San Ramon Valley Emergency Preparedness Citizen Corps Council
Blackhawk Community Emergency Preparedness/CERT
The Blackhawk Community Emergency Preparedness/CERT is comprised of Certified CERT members of the Blackhawk Resident Community, Blackhawk Country Club, Blackhawk GHAD, Blackhawk HOA, & Allied Universal (Privacy Staff) in conjunction with all of Contra Costa Counties Emergency Services.
CERT on a Federal level
Following a major disaster, first responders who provide fire and medical services will not be able to meet the demand for these services. Factors such as the number of victims, communication failures, and road blockages will prevent people from accessing emergency services they have come to expect at a moment’s notice through 911. People will have to rely on each other for help in order to meet their immediate life-saving and life-sustaining needs.
One also expects that under these kinds of conditions, family members, fellow employees, and neighbors will spontaneously try to help each other. This was the case following the Mexico City earthquake, where untrained, spontaneous volunteers saved 800 people. However, 100 people lost their lives while attempting to save others. This is a high price to pay and is preventable through training.
If we can predict that emergency services will not meet immediate needs following a major disaster, especially if there is no warning as in an earthquake, and people will spontaneously volunteer, what can government do to prepare citizens for this eventuality?
First, present citizens the facts about what to expect following a major disaster in terms of immediate services. Second, give the message about their responsibility for mitigation and preparedness. Third, train them in needed life-saving skills with emphasis on decision-making skills, rescuer safety, and doing the greatest good for the greatest number.

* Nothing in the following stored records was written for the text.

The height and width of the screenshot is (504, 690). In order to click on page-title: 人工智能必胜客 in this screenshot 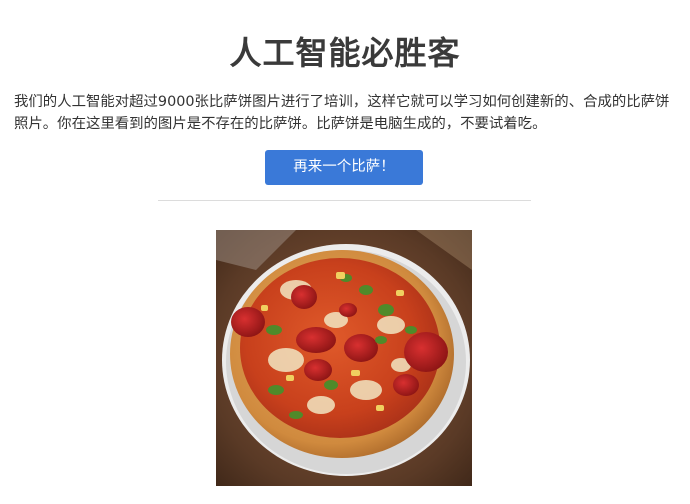, I will do `click(345, 54)`.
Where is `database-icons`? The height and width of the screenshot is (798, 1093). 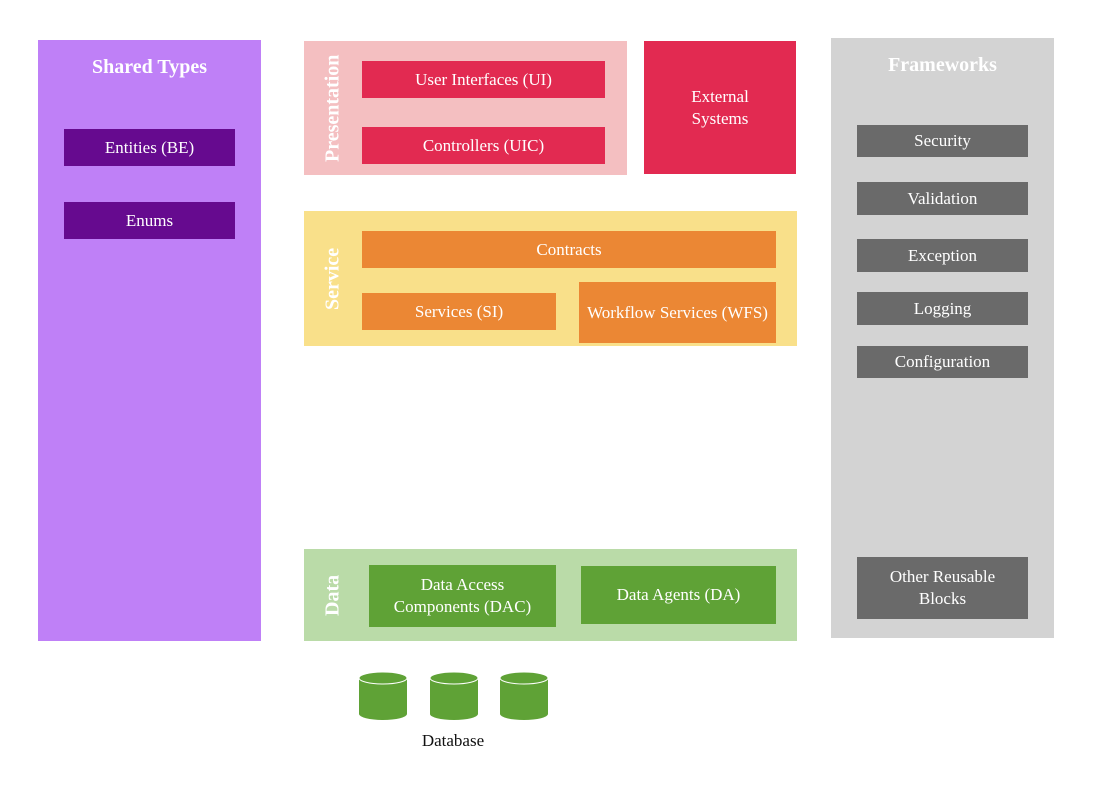 database-icons is located at coordinates (454, 696).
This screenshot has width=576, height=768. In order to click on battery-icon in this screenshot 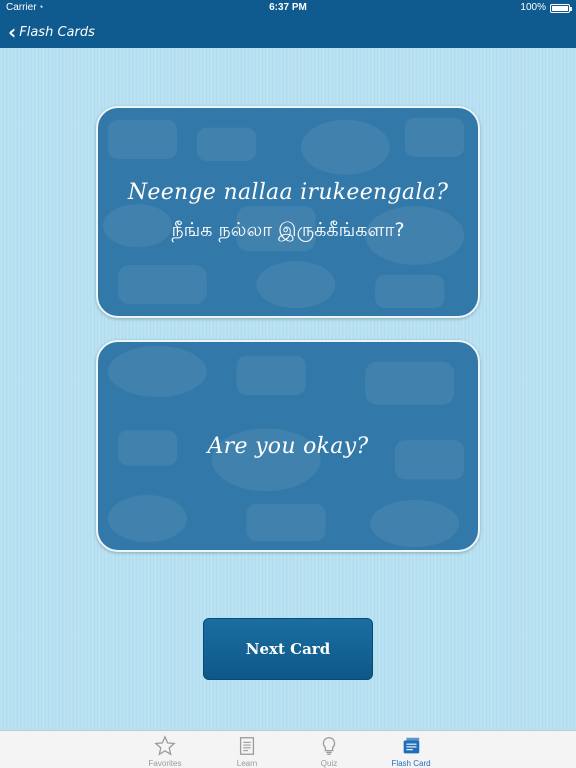, I will do `click(561, 8)`.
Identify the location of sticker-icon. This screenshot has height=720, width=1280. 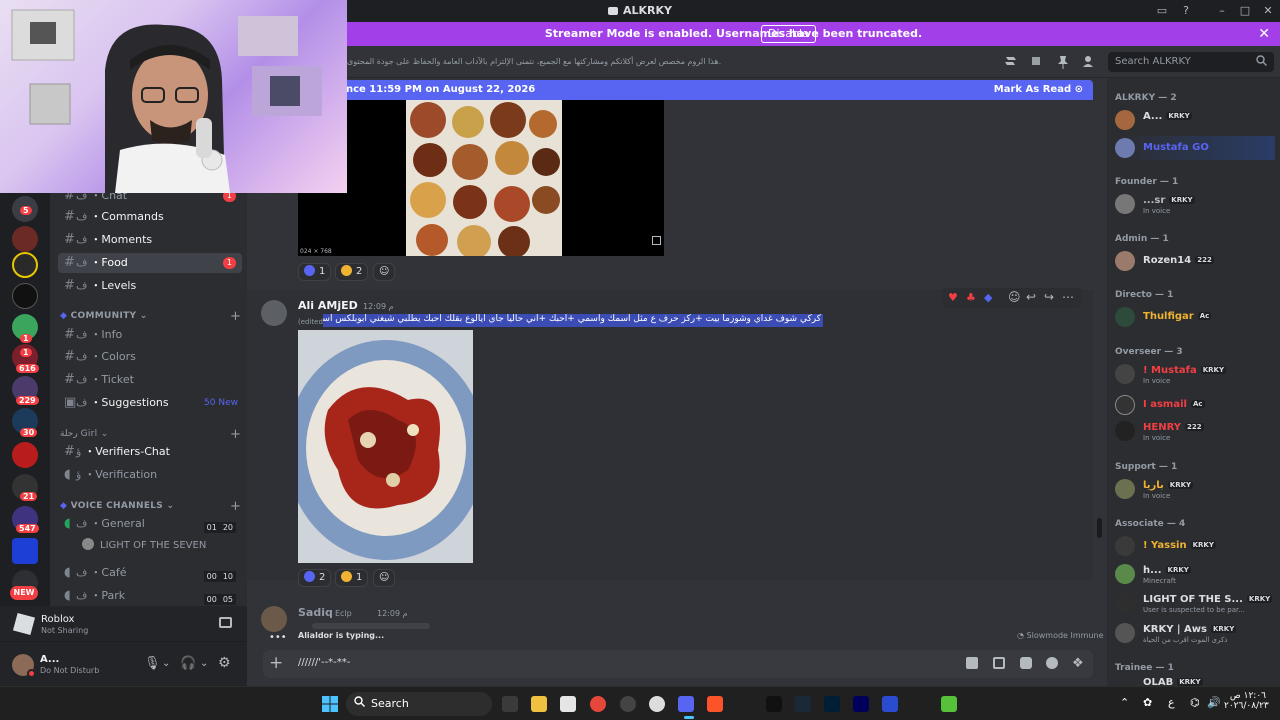
(1026, 663).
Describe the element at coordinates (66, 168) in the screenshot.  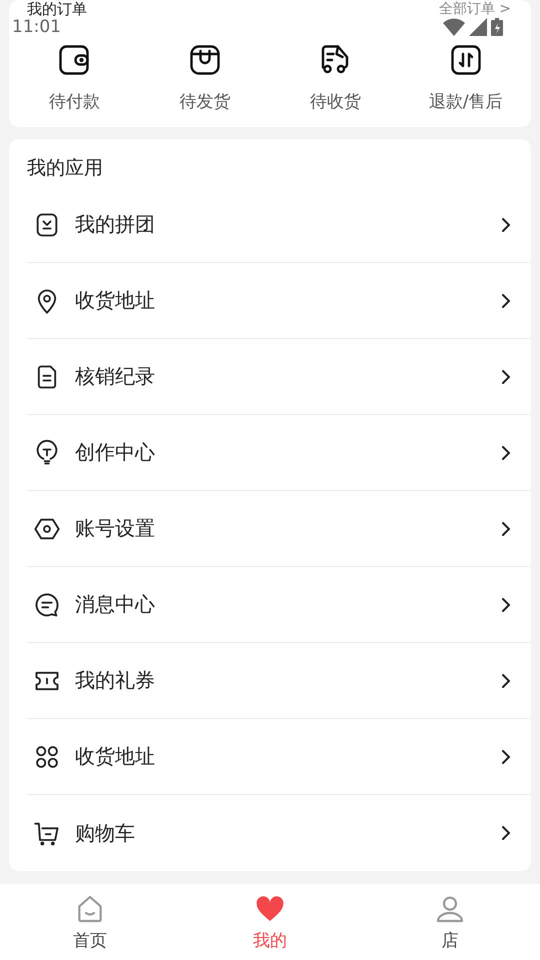
I see `section-title: 我的应用` at that location.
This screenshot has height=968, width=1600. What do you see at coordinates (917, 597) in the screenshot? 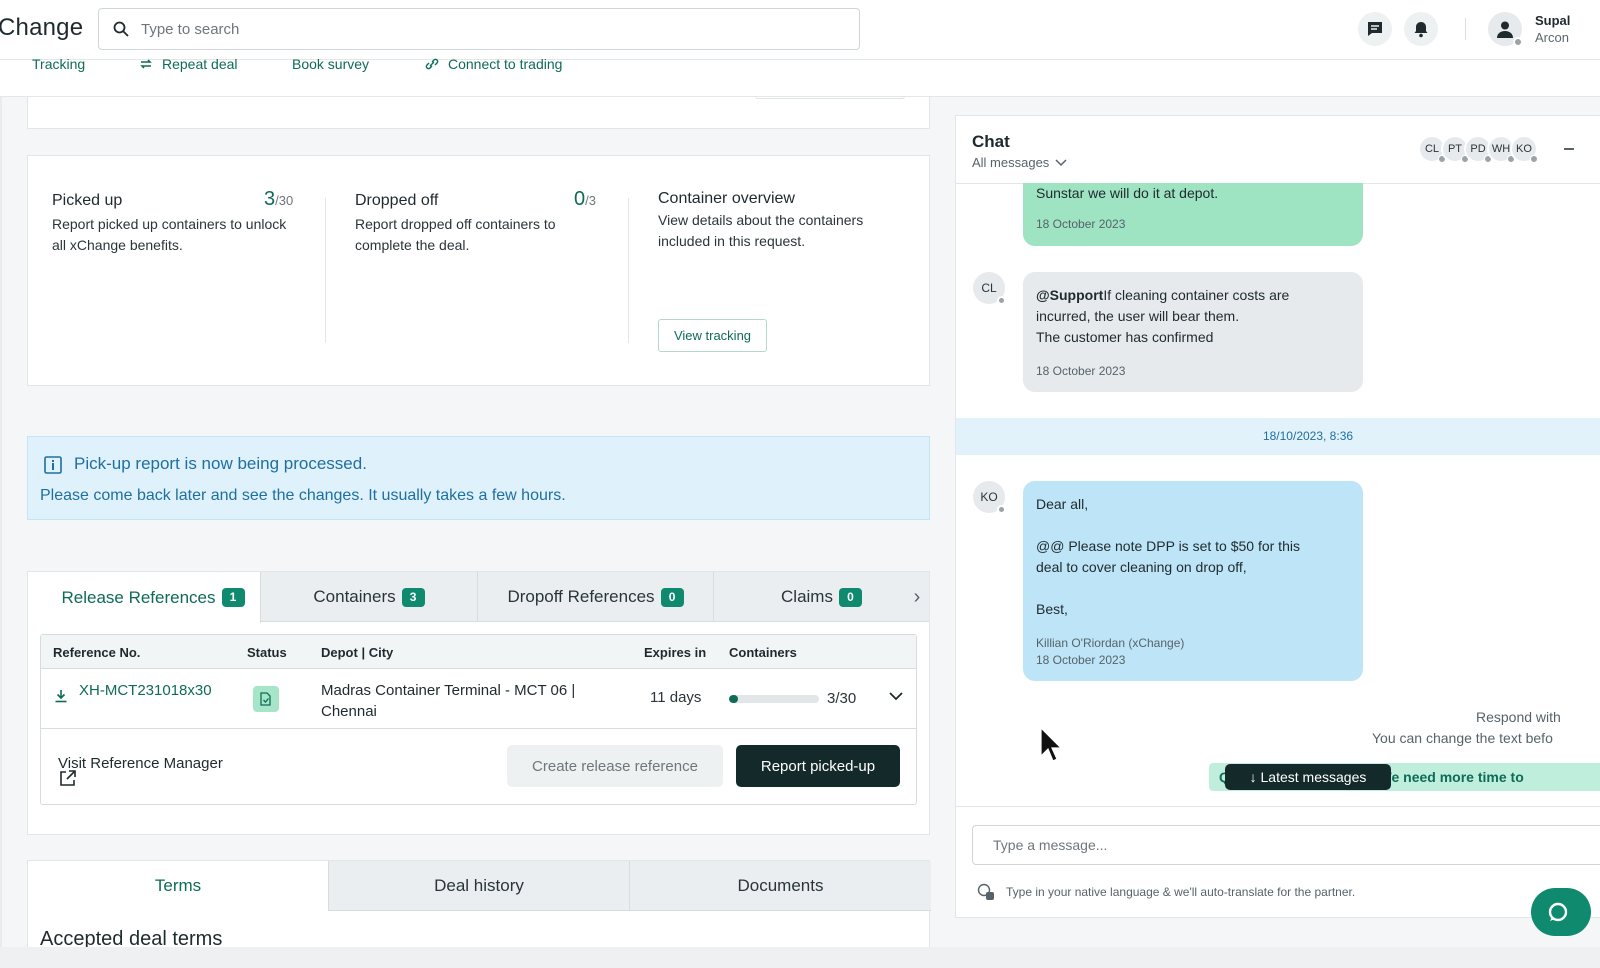
I see `tabs-next-arrow: ›` at bounding box center [917, 597].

Fourth, organize teams so that they are an extension of first responder services offering immediate help to victims until professional services arrive.
The Community Emergency Response Team concept was developed and implemented by the Los Angeles City Fire Department (LAFD) in 1985. The Whittier Narrows earthquake in 1987 underscored the area-wide threat of a major disaster in California. Further, it confirmed the need for training civilians to meet their immediate needs. As a result, the LAFD created the Disaster Preparedness Division with the purpose of training citizens and private and government employees.
The training program that LAFD initiated makes good sense and furthers the process of citizens understanding their responsibility in preparing for disaster. It also increases their ability to safely help themselves, their family, and their neighbors. The Federal Emergency Management Agency (FEMA) recognizes the importance of preparing citizens. The Emergency Management Institute (EMI) and the National Fire Academy adopted and expanded the CERT materials believing them applicable to all hazards.
The CERT course will benefit any citizen who takes it. This individual will be better prepared to respond to and cope with the aftermath of a disaster. Additionally, if a community wants to supplement its response capability after a disaster, civilians can be recruited and trained as neighborhood, business, and government teams that, in essence, will be auxiliary responders. These groups can provide immediate assistance to victims in their area, organize spontaneous volunteers who have not had the training, and collect disaster intelligence that will assist professional responders with prioritization and allocation of resources following a disaster. Since 1993 when this training was made available nationally by FEMA, communities in 28 States and Puerto Rico have conducted CERT training.